Data storage sales since the start of 2013 have declined, with every major vendor taking a hit.
According to IDC numbers released today, disk storage sales declined in the last quarter for the first time in four years. Worldwide storage revenue dropped 3.2% from the first quarter of 2012 to the first quarter of 2013, IDC said. But while revenue went down to $7.7 billion, the 7.8 exabytes of capacity shipped was an increase of 26.4% over 2012.
Networked storage declined 0.9%, with leaders EMC Corp. and NetApp Inc. growing slightly, while IBM, Hitachi Data Systems and Hewlett-Packard Co. revenue dropped.
When vendors explain why they failed to meet expectations, they often blame the global economy. But many industry analysts see a more obvious reason for slow storage sales: It's the cloud, stupid.
"Secondary storage is big business," said Marc Staimer, founder and president of Dragon Slayer Consulting in Beaverton, Ore. "A lot of the data that would have gone to what the big guys would call secondary storage ended up in the cloud."
What about the argument that the largest data storage vendors make their own cloud storage sales directly to cloud storage infrastructure providers? "They recognize it as an opportunity, yes. But they are also losing business," Staimer said. "They didn't just say 'This is a great idea.' Instead it was, 'Holy crap! We've got to do something about this.'"
That isn't how EMC CEO Joe Tucci sees it. At an April earnings call, Tucci was asked about the slowdown in the storage market and whether cloud spending hurt sales. Tucci said there is money to be made selling storage to companies building private clouds, but acknowledged that "a tremendous amount of shadow IT go[es] to public clouds, and that's good and bad." Bad, because enterprises lose some control of information, and good, because new approaches drive innovation, he explained. In the end, though, he declared, "We do not see this as a negative trend for us."
Still, while storage vendors see cloud providers as a growing market, the largest cloud providers such as Amazon and Google bypass the large vendors by building their own storage with commodity hardware.
Morgan Stanley, IDC see shift to cloud storage sales
Morgan Stanley this week released a report underscoring that reality.

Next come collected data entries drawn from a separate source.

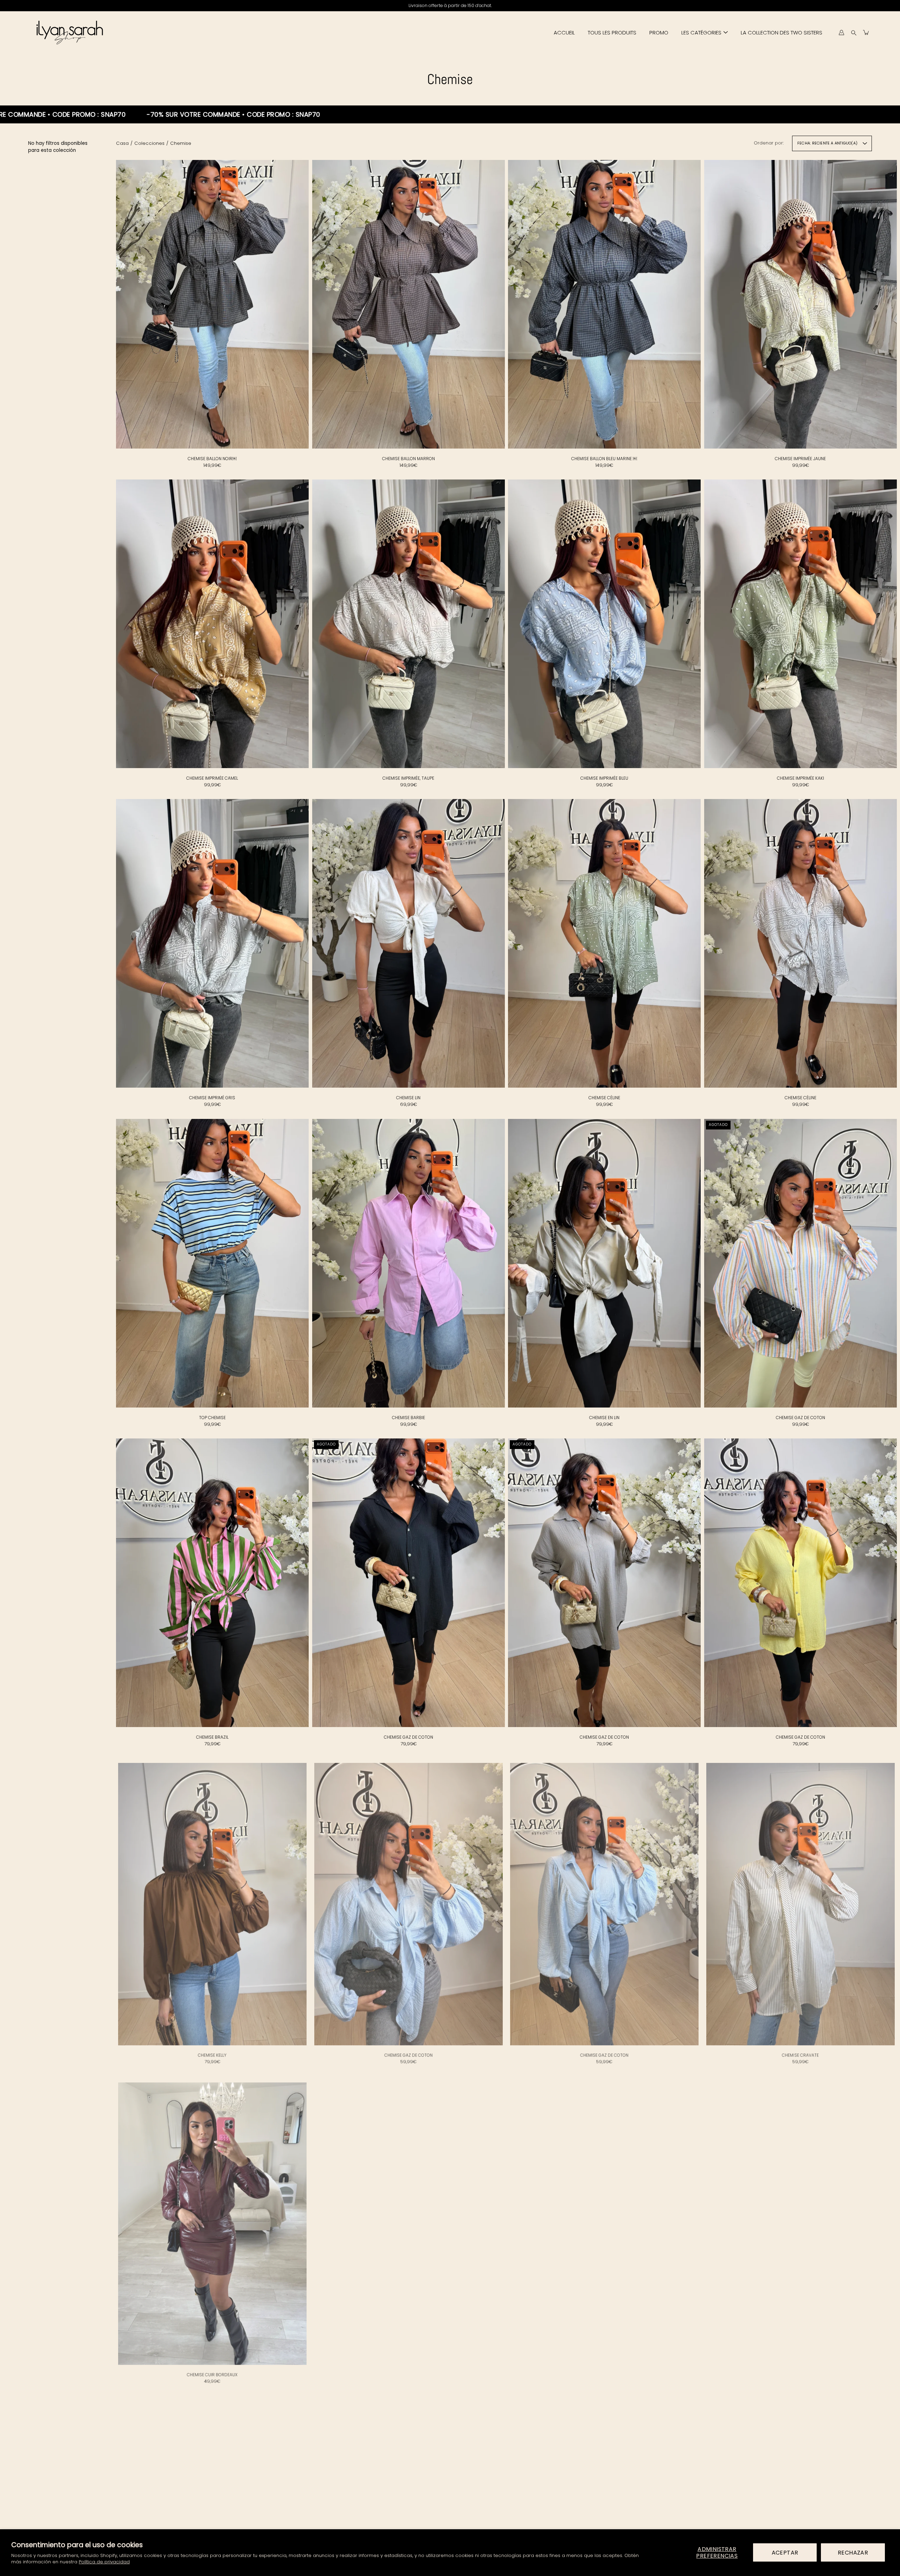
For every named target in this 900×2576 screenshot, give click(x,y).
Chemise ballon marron (408, 459)
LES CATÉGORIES (701, 32)
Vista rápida (212, 304)
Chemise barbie (408, 1418)
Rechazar (853, 2553)
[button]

The Wall Street firm said Amazon's cloud business will cut into traditional server and storage offerings from large vendors. Morgan Stanley analysts predict Amazon could seize $152 billion of the IT dollars out there, and they assessed the data storage opportunity for Amazon at $25 billion.
Jon Toigo, founder and managing principal of Toigo Partners International, said he is not sure if Amazon can pull it off. "Amazon also has a very highly publicized and problematic track record with availability," he said.
Toigo compared cloud storage vendors to the storage service providers of the '90s, who were selling mostly to infrastructure providers. "[Some reports] have said that 88% of cloud storage is being consumed by cloud infrastructure providers; this is not even end users, it's cloud guys buying from cloud guys."
Toigo does concede that cloud storage is making strides in the archive space. "My clients are willing to consider cloud for application hosting, and for backup, and [disaster recovery] DR in some cases, but they don't intend to give their production data to a third party," he said.
Not so fast, said Ashish Nadkarni, a research director specializing in storage at Framingham, Mass.-based IDC. "Yesterday I was talking to someone [a provider of network gear] who was telling me that one of their business units runs their analytics environments on Amazon Web Services," he said.
Nadkarni said the problem with getting a good grip on how much cloud storage sales are cutting into storage sales generally is that both sides are a little bit right, and things are changing quickly. "Storage vendors do indeed supply storage systems to cloud providers," he said. But, he added, "that number is rapidly declining." Instead, cloud providers are going directly to OEM providers and building their own systems. "The bigger the provider, the less chance that cloud provider is buying systems from big companies," he said.
For a glimpse into the future, Nadkarni said, just take a look at IBM's $2 billion SoftLayer acquisition this week. SoftLayer is the largest privately held operator of a public cloud infrastructure. Storage is a small part of SoftLayer's cloud business, but it gives IBM a hedge against declining storage sales. "IBM has had many false starts with a public cloud offering," Nadkarni said. "But with SoftLayer they can effectively deliver a public cloud. This is going to become the next frontier for all these storage vendors." Ultimately, he said, all the major vendors will have to offer a direct competitor to Amazon. "The fact of the matter is that it may not be a worrying trend at this point for companies like EMC," he noted. "However, it is a trend they cannot ignore."